
  4. Karen, you clicked the wrong link. The Jo Nova website, and other Monckton fed locatons, is where you will find the next imminent ice age. Climate Plus is ahead of the denial game recognising the extensive wasteful exploitation of fossil fuels, along with most other natural resources, has arrested the general natural global cooling trend and has kicked in dramatic global warming, as Brian says above.

    And that is a good point, Brian. The global temperature increase is actually that observed plus the negative value that was present several hundred years ago, ie heating greater than is being recognised.

  5. Brian, my comment was tongue-in-cheek. It is hard not to joke about warming when five minutes outdoors gives me a purple nose and bright red ears due to the subzero temps!

    I applaud you for your good work on climate change.

    As to James Hansen, I’ve never listened to him. As I say, I chase consilience and consensus and avoid hero worship. But when I do pay particular attention to an individual scientist, it is nearly always a bright young thing. I’ve noted from reading several science histories that the young are usually right and the old are usually wrong, hence Planck’s famous saying about science progressing one funeral at a time.

  6. Stephen Colbert put it best:

    Global warming isn’t real because I was cold today!
    Also great news: World hunger is over because I just ate.

  7. Karen, I appreciate the humour, but just about every day one or two newbies show up on the site, have a look around and read one or two of the “Key Posts”, but don’t leave a comment. They might get the wrong idea.

    Climate scientists tend to work in many specialist areas. James Hansen as head of NASA GISS had access to the brains and private opinions of a heap of specialists. He was in a good place to get an overview. In addition in latter years he concentrated his own scientific effort on the important big picture questions. He did this in collaboration. I recall one of his papers having 41 joint authors, bringing many specialists from a range of institutions and continents together.

******************************

_REQUIREMENT A:_ According to the climate change comment thread, how many joint authors did one of James Hansen's papers have?
_REQUIREMENT B:_ Carry on writing the climate change comment thread from the point where it stops.

******************************

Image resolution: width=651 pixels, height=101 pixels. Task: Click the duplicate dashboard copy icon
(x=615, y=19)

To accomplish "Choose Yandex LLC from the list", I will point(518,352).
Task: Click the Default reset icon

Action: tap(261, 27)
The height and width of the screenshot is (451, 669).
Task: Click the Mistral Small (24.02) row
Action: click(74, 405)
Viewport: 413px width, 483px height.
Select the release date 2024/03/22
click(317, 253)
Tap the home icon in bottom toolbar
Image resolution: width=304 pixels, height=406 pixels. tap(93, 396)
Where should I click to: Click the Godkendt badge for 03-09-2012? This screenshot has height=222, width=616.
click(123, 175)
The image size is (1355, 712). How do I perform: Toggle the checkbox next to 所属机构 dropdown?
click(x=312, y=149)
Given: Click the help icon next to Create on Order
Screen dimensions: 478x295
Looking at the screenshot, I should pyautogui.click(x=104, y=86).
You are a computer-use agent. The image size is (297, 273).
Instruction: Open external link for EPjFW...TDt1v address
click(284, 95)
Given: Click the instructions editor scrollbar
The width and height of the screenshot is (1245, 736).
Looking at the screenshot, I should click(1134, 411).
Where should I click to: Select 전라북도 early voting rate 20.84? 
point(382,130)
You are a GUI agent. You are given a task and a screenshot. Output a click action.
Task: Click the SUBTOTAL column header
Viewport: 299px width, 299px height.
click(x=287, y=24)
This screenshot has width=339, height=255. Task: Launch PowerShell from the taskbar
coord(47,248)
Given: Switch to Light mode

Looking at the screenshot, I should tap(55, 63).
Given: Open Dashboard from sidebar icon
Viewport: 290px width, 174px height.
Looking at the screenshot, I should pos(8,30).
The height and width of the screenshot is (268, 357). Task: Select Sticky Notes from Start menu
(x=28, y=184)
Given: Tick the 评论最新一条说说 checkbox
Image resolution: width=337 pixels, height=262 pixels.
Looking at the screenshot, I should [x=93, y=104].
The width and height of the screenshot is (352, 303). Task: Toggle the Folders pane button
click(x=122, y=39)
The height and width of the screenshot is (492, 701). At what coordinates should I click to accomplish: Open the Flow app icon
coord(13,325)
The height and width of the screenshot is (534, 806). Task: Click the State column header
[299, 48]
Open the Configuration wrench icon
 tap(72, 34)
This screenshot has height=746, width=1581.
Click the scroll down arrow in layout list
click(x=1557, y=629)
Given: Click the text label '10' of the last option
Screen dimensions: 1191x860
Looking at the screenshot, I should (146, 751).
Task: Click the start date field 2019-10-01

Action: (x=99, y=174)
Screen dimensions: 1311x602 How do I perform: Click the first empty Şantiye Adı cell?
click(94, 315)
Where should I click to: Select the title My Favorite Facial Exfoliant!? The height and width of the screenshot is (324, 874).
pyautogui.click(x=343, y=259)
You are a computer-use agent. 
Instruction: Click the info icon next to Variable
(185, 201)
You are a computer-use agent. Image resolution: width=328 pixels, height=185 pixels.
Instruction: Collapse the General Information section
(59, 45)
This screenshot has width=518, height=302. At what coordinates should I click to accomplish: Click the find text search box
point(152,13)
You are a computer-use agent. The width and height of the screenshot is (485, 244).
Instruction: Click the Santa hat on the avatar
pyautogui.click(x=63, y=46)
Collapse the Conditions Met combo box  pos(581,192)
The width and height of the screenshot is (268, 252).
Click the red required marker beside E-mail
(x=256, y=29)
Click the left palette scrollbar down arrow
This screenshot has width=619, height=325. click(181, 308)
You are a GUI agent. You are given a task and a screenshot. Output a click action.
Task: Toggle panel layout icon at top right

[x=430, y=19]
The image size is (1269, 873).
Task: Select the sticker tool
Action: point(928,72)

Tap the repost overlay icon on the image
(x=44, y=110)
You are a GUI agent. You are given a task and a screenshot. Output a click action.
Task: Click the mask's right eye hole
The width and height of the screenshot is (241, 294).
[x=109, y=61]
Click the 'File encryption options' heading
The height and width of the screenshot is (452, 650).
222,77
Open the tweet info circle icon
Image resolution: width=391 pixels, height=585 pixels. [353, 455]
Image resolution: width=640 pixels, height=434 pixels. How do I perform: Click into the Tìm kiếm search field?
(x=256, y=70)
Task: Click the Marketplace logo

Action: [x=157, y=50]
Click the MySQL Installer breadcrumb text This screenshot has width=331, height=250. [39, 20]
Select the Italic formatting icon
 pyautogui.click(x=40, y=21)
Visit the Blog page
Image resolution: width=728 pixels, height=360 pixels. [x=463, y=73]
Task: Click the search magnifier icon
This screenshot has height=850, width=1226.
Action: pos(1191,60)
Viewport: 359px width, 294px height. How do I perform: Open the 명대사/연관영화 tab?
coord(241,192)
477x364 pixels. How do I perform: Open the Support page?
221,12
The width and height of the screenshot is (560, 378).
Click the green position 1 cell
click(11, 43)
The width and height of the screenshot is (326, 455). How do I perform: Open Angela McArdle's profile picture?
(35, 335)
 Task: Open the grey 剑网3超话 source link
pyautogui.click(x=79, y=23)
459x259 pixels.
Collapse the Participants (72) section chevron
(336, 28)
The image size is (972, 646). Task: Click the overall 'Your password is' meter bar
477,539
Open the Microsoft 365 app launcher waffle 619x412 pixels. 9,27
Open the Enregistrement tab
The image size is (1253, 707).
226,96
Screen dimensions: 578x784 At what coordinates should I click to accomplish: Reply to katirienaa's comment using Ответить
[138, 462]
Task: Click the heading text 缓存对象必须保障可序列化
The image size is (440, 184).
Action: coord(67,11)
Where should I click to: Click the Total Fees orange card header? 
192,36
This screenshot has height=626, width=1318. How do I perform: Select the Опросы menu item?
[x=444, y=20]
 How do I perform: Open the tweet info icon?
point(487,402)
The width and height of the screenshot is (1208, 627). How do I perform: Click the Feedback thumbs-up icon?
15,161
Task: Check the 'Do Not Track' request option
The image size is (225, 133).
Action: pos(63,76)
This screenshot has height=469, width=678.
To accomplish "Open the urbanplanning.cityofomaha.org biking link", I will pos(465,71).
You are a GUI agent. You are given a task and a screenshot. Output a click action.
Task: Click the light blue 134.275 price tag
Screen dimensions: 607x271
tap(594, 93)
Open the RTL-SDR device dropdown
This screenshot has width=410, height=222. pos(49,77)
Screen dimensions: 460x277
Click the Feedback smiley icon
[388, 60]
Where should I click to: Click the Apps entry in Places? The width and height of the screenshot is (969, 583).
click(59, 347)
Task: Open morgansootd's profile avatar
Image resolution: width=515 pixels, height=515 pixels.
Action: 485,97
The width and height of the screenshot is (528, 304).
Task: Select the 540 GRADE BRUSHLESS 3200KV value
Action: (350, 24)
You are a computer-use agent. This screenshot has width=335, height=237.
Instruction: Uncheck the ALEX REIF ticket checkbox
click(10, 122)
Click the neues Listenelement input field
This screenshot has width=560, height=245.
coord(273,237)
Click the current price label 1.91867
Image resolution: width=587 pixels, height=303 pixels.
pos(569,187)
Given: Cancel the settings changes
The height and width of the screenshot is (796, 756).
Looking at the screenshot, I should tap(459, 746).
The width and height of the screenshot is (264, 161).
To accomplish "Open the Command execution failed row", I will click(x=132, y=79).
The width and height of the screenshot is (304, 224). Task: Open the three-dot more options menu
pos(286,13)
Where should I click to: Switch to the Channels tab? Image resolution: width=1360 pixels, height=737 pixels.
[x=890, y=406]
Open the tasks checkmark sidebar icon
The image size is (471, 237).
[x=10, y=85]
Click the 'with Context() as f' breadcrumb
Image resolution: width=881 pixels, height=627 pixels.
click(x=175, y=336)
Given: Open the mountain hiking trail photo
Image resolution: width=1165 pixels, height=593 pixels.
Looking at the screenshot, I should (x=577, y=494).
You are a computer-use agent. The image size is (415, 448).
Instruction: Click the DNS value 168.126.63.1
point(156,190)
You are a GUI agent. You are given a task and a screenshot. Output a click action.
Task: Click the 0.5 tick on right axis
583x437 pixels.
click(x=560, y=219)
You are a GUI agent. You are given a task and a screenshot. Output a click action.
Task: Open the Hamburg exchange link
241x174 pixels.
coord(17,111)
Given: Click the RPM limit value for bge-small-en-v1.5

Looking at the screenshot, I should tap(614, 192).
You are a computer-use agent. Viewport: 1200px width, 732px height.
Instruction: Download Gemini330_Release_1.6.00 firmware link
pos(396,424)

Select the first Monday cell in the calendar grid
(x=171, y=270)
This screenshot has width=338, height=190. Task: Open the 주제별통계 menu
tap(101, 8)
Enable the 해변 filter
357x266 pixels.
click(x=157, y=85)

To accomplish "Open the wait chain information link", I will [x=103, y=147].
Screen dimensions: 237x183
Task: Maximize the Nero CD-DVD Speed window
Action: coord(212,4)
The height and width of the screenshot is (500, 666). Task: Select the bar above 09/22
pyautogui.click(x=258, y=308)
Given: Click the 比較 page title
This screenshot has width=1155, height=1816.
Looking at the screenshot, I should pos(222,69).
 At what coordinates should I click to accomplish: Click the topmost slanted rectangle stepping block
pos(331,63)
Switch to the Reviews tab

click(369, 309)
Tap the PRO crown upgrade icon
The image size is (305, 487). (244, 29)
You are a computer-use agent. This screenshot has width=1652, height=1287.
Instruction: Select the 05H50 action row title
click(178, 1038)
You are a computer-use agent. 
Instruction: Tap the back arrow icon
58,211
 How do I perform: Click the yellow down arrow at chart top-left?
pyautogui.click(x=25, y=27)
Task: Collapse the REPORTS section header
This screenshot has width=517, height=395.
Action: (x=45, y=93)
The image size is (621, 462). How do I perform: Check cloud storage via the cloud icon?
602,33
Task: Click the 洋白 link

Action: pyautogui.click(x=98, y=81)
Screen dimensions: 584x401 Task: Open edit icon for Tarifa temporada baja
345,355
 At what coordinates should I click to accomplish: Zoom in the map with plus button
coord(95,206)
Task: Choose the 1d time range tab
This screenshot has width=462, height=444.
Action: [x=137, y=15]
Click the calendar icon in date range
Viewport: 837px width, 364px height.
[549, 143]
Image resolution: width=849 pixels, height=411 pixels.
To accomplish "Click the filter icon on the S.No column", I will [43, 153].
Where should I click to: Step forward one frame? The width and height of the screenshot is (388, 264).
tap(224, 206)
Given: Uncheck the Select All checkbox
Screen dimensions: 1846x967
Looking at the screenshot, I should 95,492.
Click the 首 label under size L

******************************

_ANSWER AREA A:_ 41

_ANSWER AREA B:_
    I tend to take notice of him when he writes scary stuff. Same with Hans Joachim Schellnhuber, whose scary stuff tends to come in lectures. He’s head of the Potsdam Institute.

    Then there is Kevin Anderson of Manchester, who used to head up the Tyndall Centre.

    Finally I always look out for what David Spratt at Climate Code Red is up to. He has science qualifications and has a talent for sniffing out the important stuff.

    These guys aren’t so much science heroes. I tend to think of them as a breakaway group in front of the peloton, represented by the IPCC.

  8. BTW also, the post The folly of two degrees was posted in early December. This year after I included it in the “Key Posts” 54 people have read it, three yesterday. I tend to think they are newbies to the site.

  9. John, I’ve been keeping an eye on it. I was waiting to see how June worked out before posting on it. Neven at Arctic sea Ice Blog reckons that May and June are critical in determining how much the ice melts. He last posted on May 19 and has gone missing since then.

  10. I well remember days in north-west Queensland, back when I was a kid, when our household thermometer nudged around an unofficial 120*F (roughly 49*C) for some days; it was no fun at all.

    Well, you don’t have to go to India – as the world rotates and tilts, India will come to you.

    What does worry me is that government complacency and lack of planning will cost people here their lives. Demanding that some drongo or another be sued or charged or sacked will let off steam but it will no bring back to life anyone who has died of heat stroke or of unexpectedly swift dehydration.

  11. Graham, indeed, it’s perhaps opportune to remind ourselves that during the 2009 Victorian fires more people died from heat than from the fires.

  12. GB: When you live in places like the Pilbara you know what you have to do about seriously hot weather. The real problem happens when people who are not used to handling heat get hit with a scorcher.
    We gave some advice such as sitting in front of a fan in wet clothes to an elderly friend in Sweden during the European heat waves.
    The reply was that her mother had always told her to stay out of drafts. No wonder so many died.